Re: Security lessons from liblzma

On Thu, Apr 4, 2024 at 10:56:01PM +0200, Daniel Gustafsson wrote:
> > On 4 Apr 2024, at 22:47, Tom Lane <tgl(at)sss(dot)pgh(dot)pa(dot)us> wrote:
> >
> > Robert Haas <robertmhaas(at)gmail(dot)com> writes:
> >> On Thu, Apr 4, 2024 at 4:25 PM Daniel Gustafsson <daniel(at)yesql(dot)se> wrote:
> >>> I don't disagree, like I said that very email: it's non-trivial and I wish we
> >>> could make it better somehow, but I don't hav an abundance of good ideas.
> >
> >> Is the basic issue that we can't rely on the necessary toolchain to be
> >> present on every machine where someone might try to build PostgreSQL?
> >
> > IIUC, it's not really that, but that regenerating these files is
> > expensive; multiple seconds even on fast machines.
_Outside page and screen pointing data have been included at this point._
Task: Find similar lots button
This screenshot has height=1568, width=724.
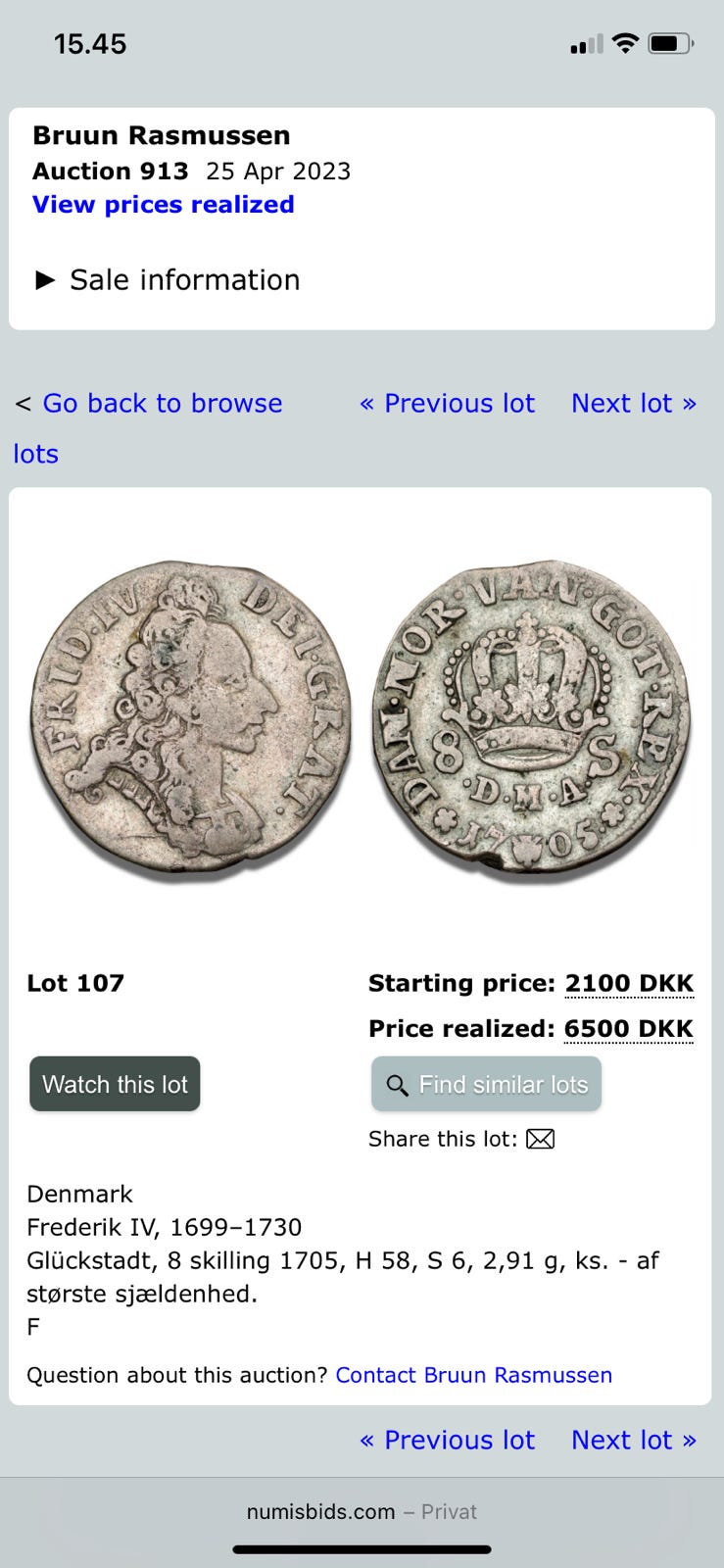Action: tap(486, 1084)
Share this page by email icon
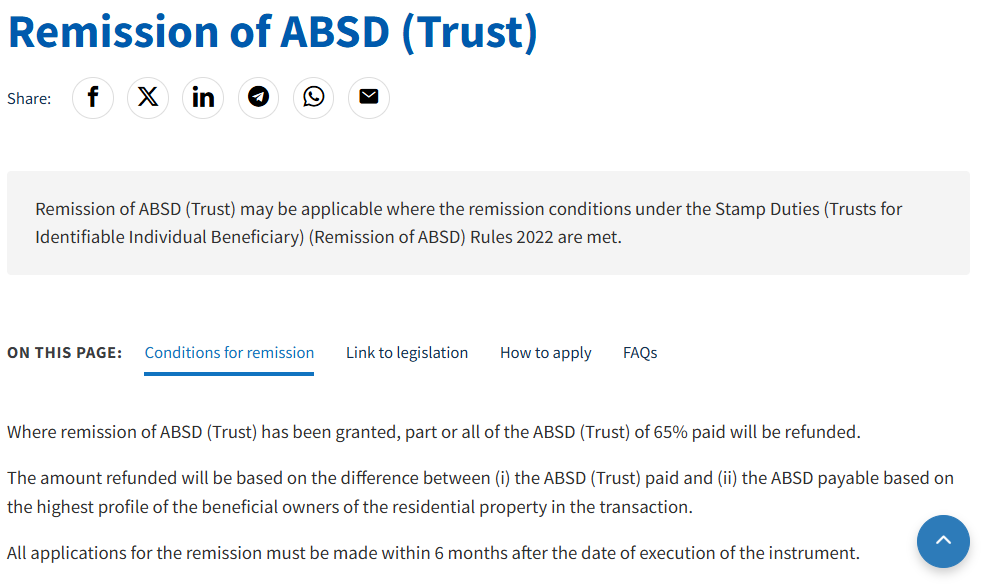The image size is (991, 587). pos(369,97)
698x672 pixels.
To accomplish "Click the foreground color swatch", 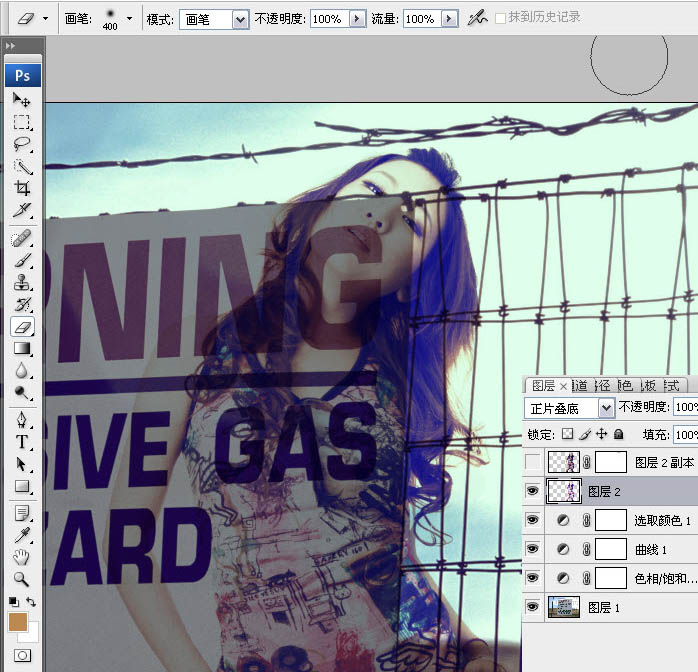I will point(17,621).
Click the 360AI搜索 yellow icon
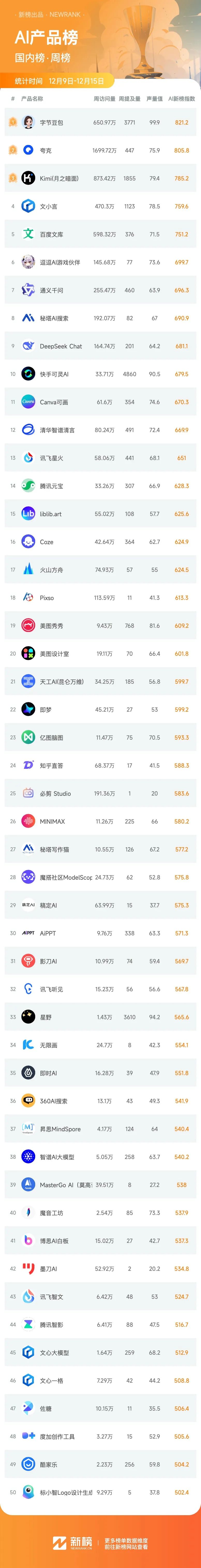This screenshot has width=201, height=1568. click(x=28, y=1101)
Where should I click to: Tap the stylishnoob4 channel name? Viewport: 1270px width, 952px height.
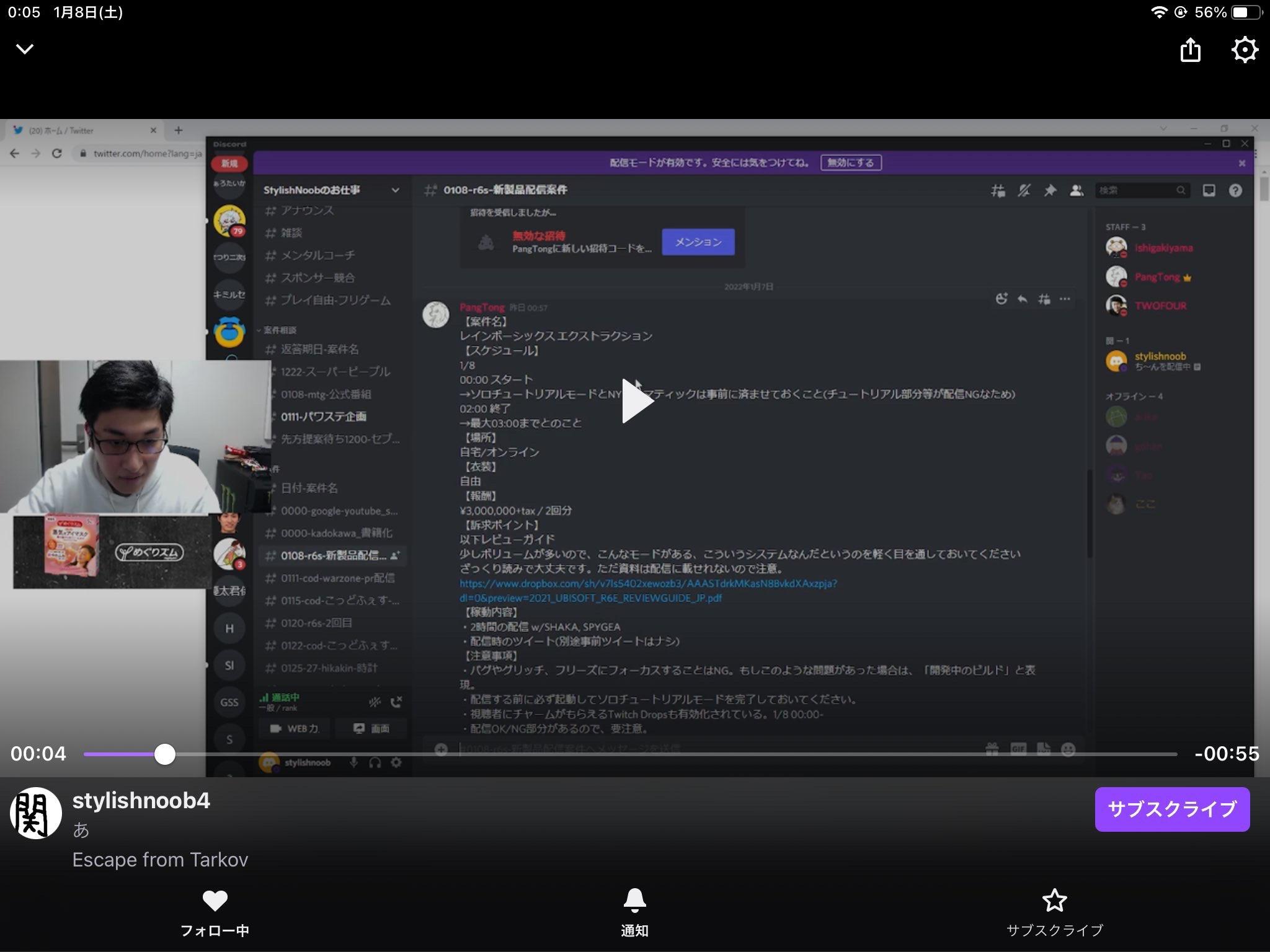pos(141,800)
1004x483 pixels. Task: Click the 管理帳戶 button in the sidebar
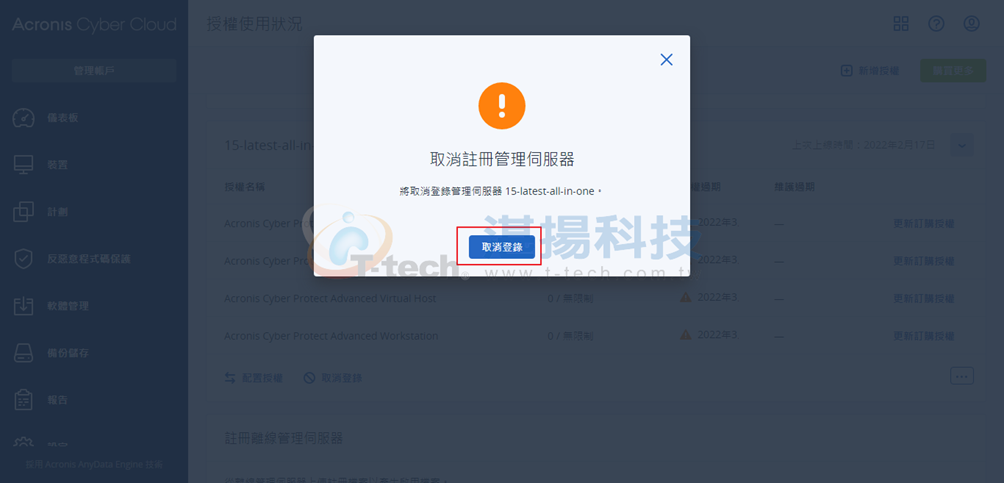point(94,70)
Putting that
> > into tests that are run many times a day is unappetizing.
>
> That's one aspect of it. We could cache the results of course to amortize the
> cost over multiple test-runs but at the end of the day it will add time to
> test-runs regardless of what we do.
>
> One thing to consider would be to try and rearrange/refactor the tests to
> require a smaller set of keys and certificates. I haven't looked into what
> sort of savings that could yield (if any) but if we go the route of
> regeneration at test-time we shouldn't leave potential savings on the table.

Rather then everyone testing it on every build, couldn't we have an
automated test every night that checked binary files.

--
Bruce Momjian <bruce(at)momjian(dot)us> https://momjian.us
EDB https://enterprisedb.com

Only you can decide what is important to you.